Dalam buku “The New Digital Age : Transforming Nations, Businesses and Our Lives”, Eric Schmidt dan Jarde Cohen menyebut “dunia digital tidak benar-benar terikat pada hukum terestrial”. Bisa dikata, dunia digital adalah ruang tanpa hukum terbesar di dunia. Detail terbaru dari tekhnologi digital dan kecepatan perubahan yang terus berinovasi menciptakan keadaan-keadaan yang tak terjamah oleh hukum. Meski memiliki seperangkat aturan, sangat sering negara terlambat merespons kemajuan itu. Tak jarang negara yang dikuasai oligarki yang represif ikut bermain secara curang. Mereka memanfaatkan celah hukum yang terbuka dibalik banyak kemajuan era digital untuk melanggengkan kepentingan politik dan ekonomi.
Di masa lalu, kita ingat kiprah Menteri Propaganda Nazi, Joseph Goebbels. Orang kepercayaan Hitler ini bekerja dengan filosofi “argentum ad nausem” atau kebohongan besar. Ia mengamplifikasi berita bohong secara besar-besaran lewat media masa secara masif. Tujuan dari propaganda ini pada akhirnya membuat orang ramai percaya jika yang bohong itu adalah bagian dari kebenaran. Hitler dielukan sekaligus ditakuti. Ia membantai enam juta orang Yahudi. Dalam perspektif Horkheimer dan Adorno, “holocaust” adalah hantu teror yang dilahirkan oleh masyarakat yang kapitalis dan liberal. Masyarakat yang menghamba pada kekuatan modal. Setiap individu berhubungan dalam sengkarut persaingan. Manusia direduksi ke dalam egoisme dan secara sadar mengabaikan solidaritas, kesetaraan, kebebasan dan saling menghormati.

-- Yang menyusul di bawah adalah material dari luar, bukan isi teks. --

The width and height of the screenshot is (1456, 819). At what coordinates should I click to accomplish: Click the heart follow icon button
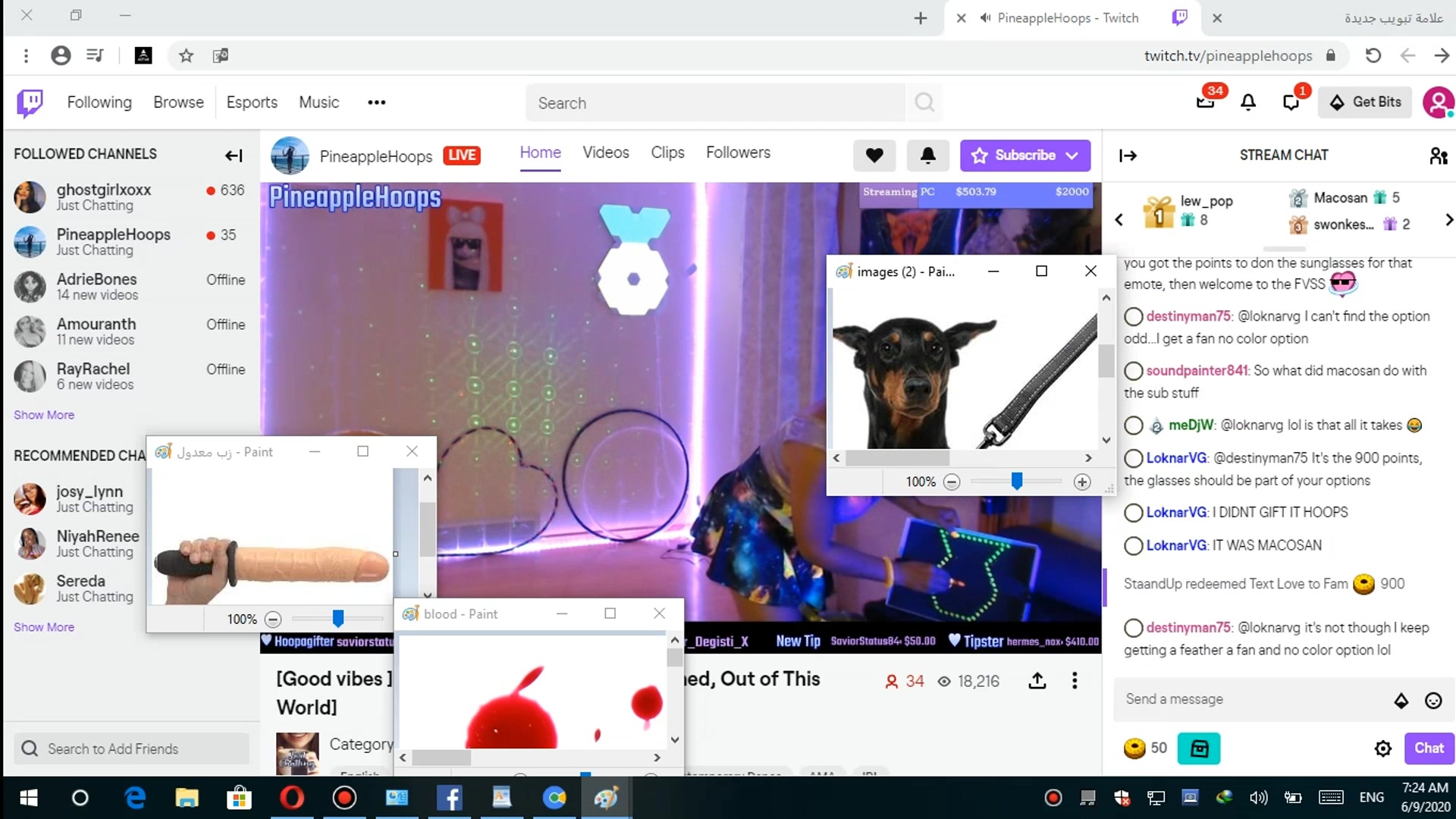(x=874, y=155)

Cerita yang nyaris sama kita temui dalam kasus pembunuhan Brigadir Yoshua di rumah dinas polisi. Seorang Jenderal tak hanya terlibat tapi juga merencanakan kejahatan itu. Ia juga berkomplot dengan banyak polisi untuk menyebarkan kabar bohong terkait pembunuhan yang disembunyikan selama tiga hari itu. Polisi secara resmi menyebut Yoshua tewas setelah aksi tembak menembak antar sesama ajudan. Beberapa orang bersaksi mendukung cerita bohong yang dibagikan secara ajeg. Namun kecurigaan atas ketidakberesan mengemuka seiring banyak fakta baru yang ternyata tak sesuai keterangan polisi. Tempat kejadian perkara telah “dibersihkan”. CCTV di lokasi itu diberitakan rusak. Tak ada jejak apapun.

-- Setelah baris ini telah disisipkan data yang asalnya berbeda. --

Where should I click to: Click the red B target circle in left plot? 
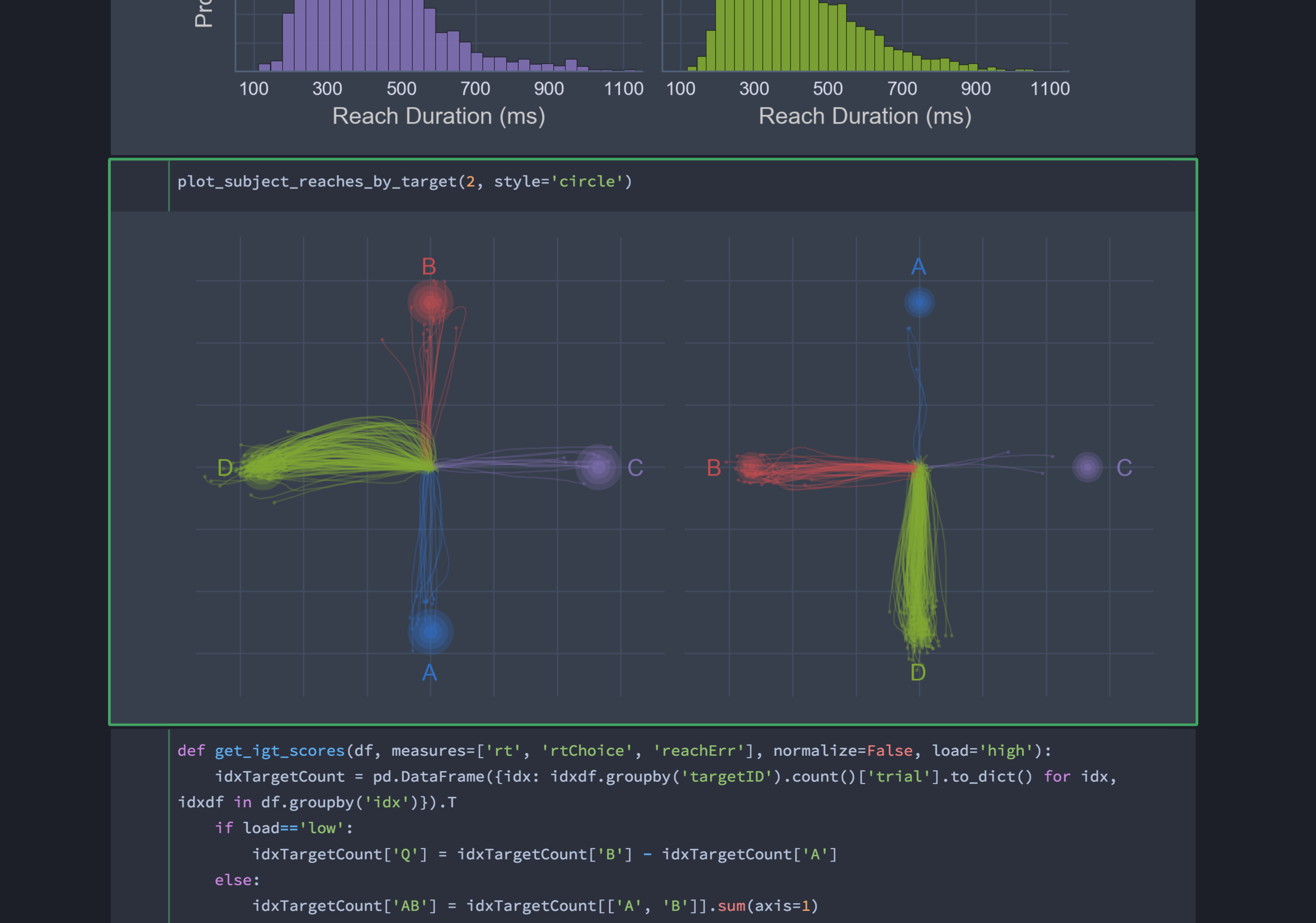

Berhari-hari cerita bohong itu mendominasi pemberitaan media massa dan juga media sosial. Hingga seorang pelaku berbalik arah. Ia bersaksi lewat tulisan tangan di atas kertas bermaterai di hadapan sejumlah petinggi kepolisian bahwa kasus pembunuhan itu sejak awal direkayasa. Tak ada tembak-menembak. Polisi bergerak cepat menahan banyak pelaku. Mereka yang terlibat diberhentikan secara tidak hormat. Namun drama ini belum usai. Perang opini dan kepentingan masih terus berlanjut. Deretan pelaku yang terlibat pembunuhan maupun yang bertindak secara sadar menghalangi keadilan – obstruction of justice – bisa saja bertambah. Kita tak tahu apakah ujung semua ini adalah kebenaran ataukah kebohongan. Yang pasti, dalam kasus ini kita adalah tumbal yang dikibuli secara berjamaah.
Saya ingat sebuah kalimat bijak “dimana tak ada kebenaran, di situ tak ada kebaikan”. Pernyataan ini diungkapkan oleh Rav Nachman, pemimpin gerakan Hasid dari Breslov di Ukraina pada abad 17 yang mendorong pengikutnya untuk menjadi “tzadik im” – menjadi “orang yang benar” melalui pengabdian yang kuat kepada Tuhan. Nachman menegasi jika kebaikan hanya ada di tempat yang menyemai kebenaran. Dengan itu, kita akan sepakat jika musuh terbesar kemanusiaan adalah kebenaran yang disembunyikan.